Newsweek correspondent attacked at a Moscow metro station

By Ria Novosti, [RxPG] Moscow, Feb 10 - Law enforcement agencies said Saturday they are investigating an attack, apparently by skinheads, on a Newsweek magazine correspondent at a Moscow metro station.

A police spokesman said Aidar Nuribayev was assaulted and beaten by four young men, who were apparently skinheads, at 11.30 p.m. local time - Friday at Tverskaya metro station in central Moscow.

He said Nuribayev sustained minor injuries and refused treatment, adding that the attackers fled the scene before police arrived.

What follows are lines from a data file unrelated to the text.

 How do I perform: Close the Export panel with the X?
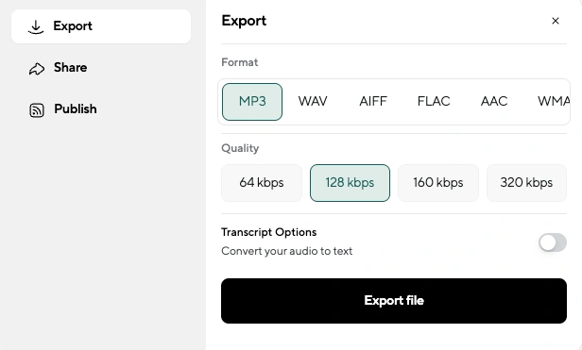click(556, 21)
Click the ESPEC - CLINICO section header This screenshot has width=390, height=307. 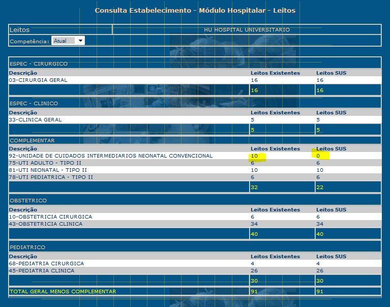click(x=34, y=103)
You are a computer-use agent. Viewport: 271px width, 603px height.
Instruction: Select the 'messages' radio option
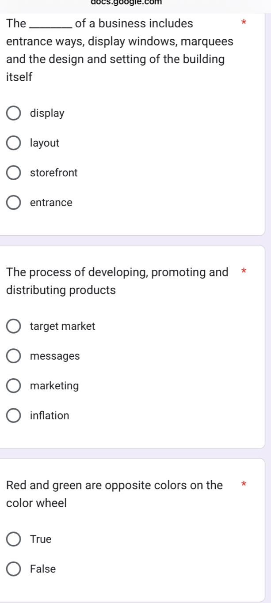pos(14,356)
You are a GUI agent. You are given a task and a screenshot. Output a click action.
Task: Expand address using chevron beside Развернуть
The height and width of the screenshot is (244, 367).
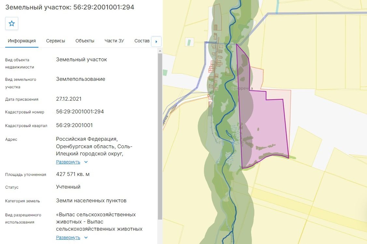tap(86, 162)
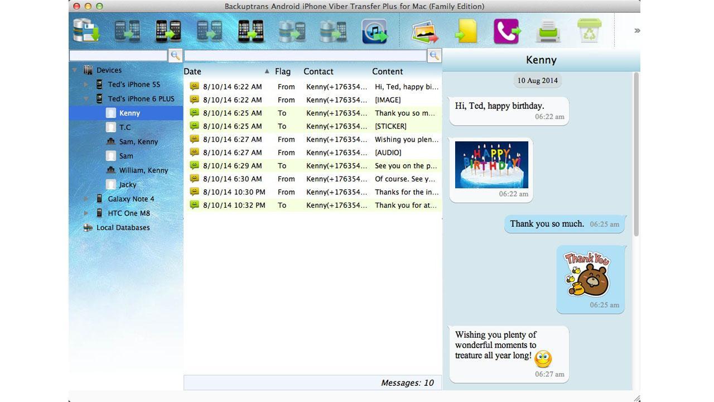Select the Transfer iTunes Backup icon
Viewport: 714px width, 402px height.
pos(374,31)
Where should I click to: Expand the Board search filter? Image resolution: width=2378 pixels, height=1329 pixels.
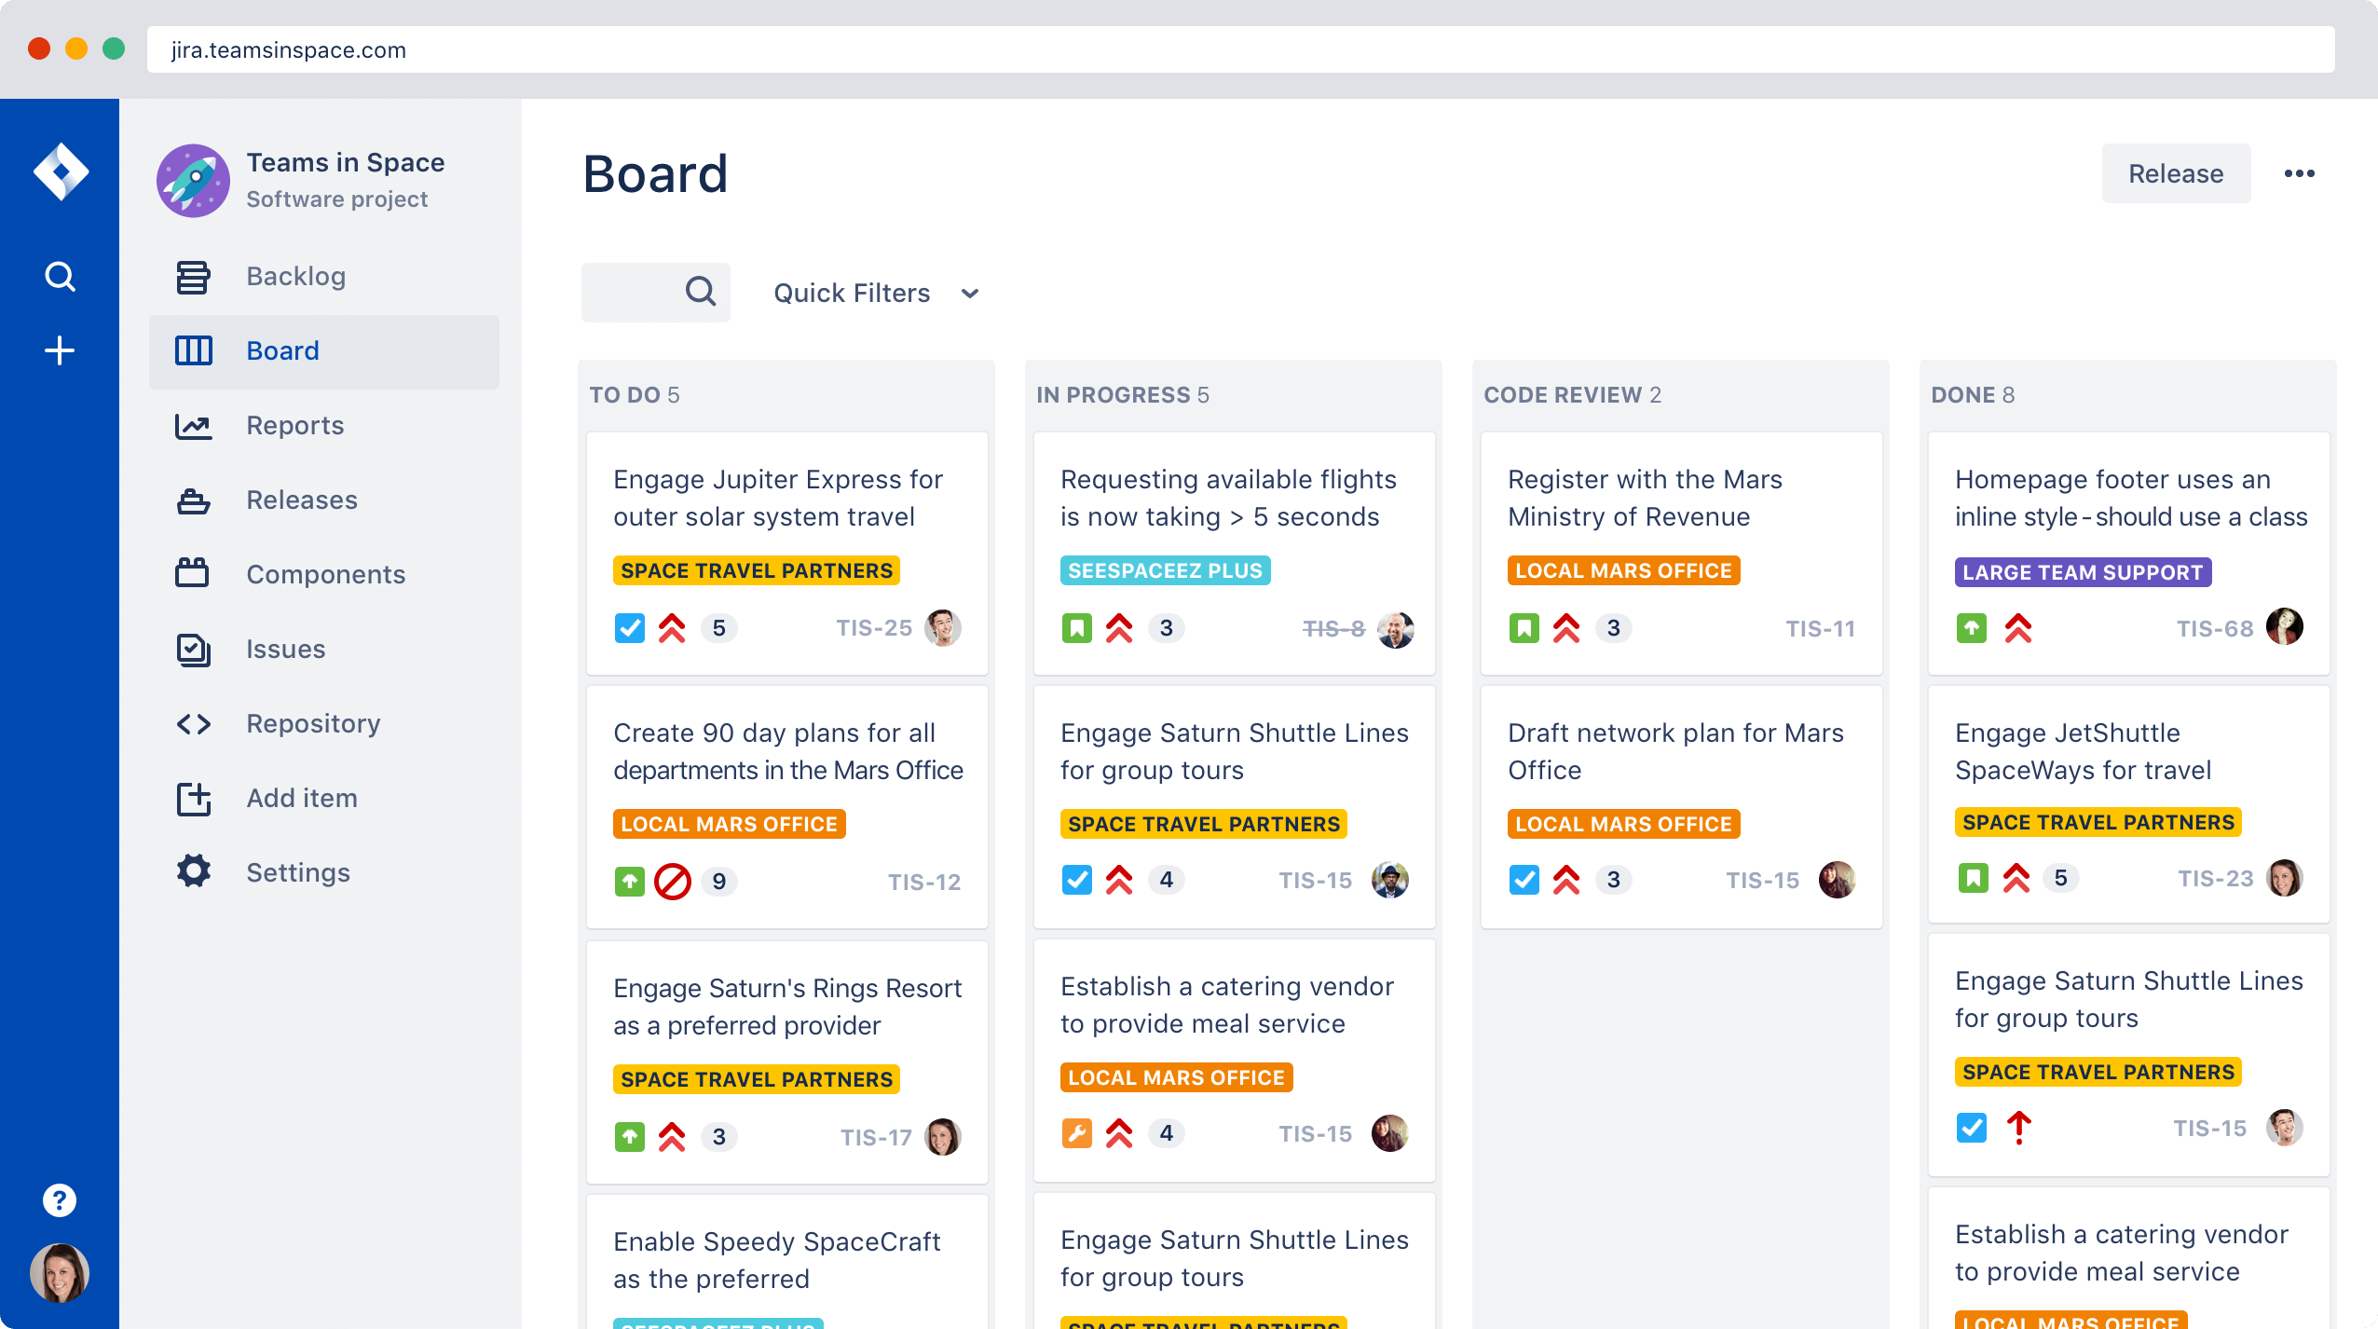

A surge in violence targeting foreigners with non-Slavic features has prompted Russian and foreign human rights groups in recent months to raise concerns over the alarming spread of racist and xenophobic attitudes in the country.

The problem came into the spotlight after the murder of two Russians in an interethnic brawl in Kondopoga town in north-western Russia sparked a wave of racial violence last September. The local community accused authorities of failing to protect them or safeguard their interests, and of taking bribes from criminal immigrant groups.

In a recent race-hate case, a court in the eastern Russian city of Yekaterinburg handed down prison terms to two young members of a skinhead group convicted of a racially motivated attack on a Somali television reporter.

The Interior Ministry previously said it is monitoring 150 extremist groups in Russia, especially race-hate groups, which have a total membership of around 10,000.

About 80 percent of the extremist groups' members are under 30, and most are based in Moscow, St. Petersburg, and the Samara and Voronezh Regions, according to the ministry's data.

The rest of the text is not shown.